━━━ TEXT SECTION ━━━
Tim O’Leary SC, for the HSE, said it was for the judge to decide liability for costs of the notice parties to the case — the girl’s mother, father and her court-appointed guardian, all of whom were separately represented.

Noting other judicial colleagues who had dealt with the case had invited the notice parties to get or stay involved in the proceedings, the judge ruled the HSE should also pay their costs.

He was pleased to hear the woman is doing well here in a private unit made available for her some months after she was returned to Ireland last July from the unit in Northhampton, the judge added.

The woman has a borderline personality disorder making her prone to unpredictable episodes of self-harm including trying to take her own life. She has spent almost all of the last four years in psychiatric units in Ireland and England.

The High Court last March directed an arrangement be put in place for her return to Ireland by June 12th last but the HSE in May brought further proceedings arguing her circumstances had changed since the March order. Some doctors believed she could not be kept safe in the Irish services and should remain in the UK unit where high levels of security could be put in place, it said.
━━━ DATA FOR REVIEW ━━━
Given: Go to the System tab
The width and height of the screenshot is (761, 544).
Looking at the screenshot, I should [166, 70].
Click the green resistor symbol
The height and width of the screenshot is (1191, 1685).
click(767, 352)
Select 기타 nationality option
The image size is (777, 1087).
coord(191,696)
━━━
ASSIGNMENT —
Copy out the full court report on the HSE case shown above, word for word.

ANSWER AREA —
Tim O’Leary SC, for the HSE, said it was for the judge to decide liability for costs of the notice parties to the case — the girl’s mother, father and her court-appointed guardian, all of whom were separately represented.

Noting other judicial colleagues who had dealt with the case had invited the notice parties to get or stay involved in the proceedings, the judge ruled the HSE should also pay their costs.

He was pleased to hear the woman is doing well here in a private unit made available for her some months after she was returned to Ireland last July from the unit in Northhampton, the judge added.

The woman has a borderline personality disorder making her prone to unpredictable episodes of self-harm including trying to take her own life. She has spent almost all of the last four years in psychiatric units in Ireland and England.

The High Court last March directed an arrangement be put in place for her return to Ireland by June 12th last but the HSE in May brought further proceedings arguing her circumstances had changed since the March order. Some doctors believed she could not be kept safe in the Irish services and should remain in the UK unit where high levels of security could be put in place, it said.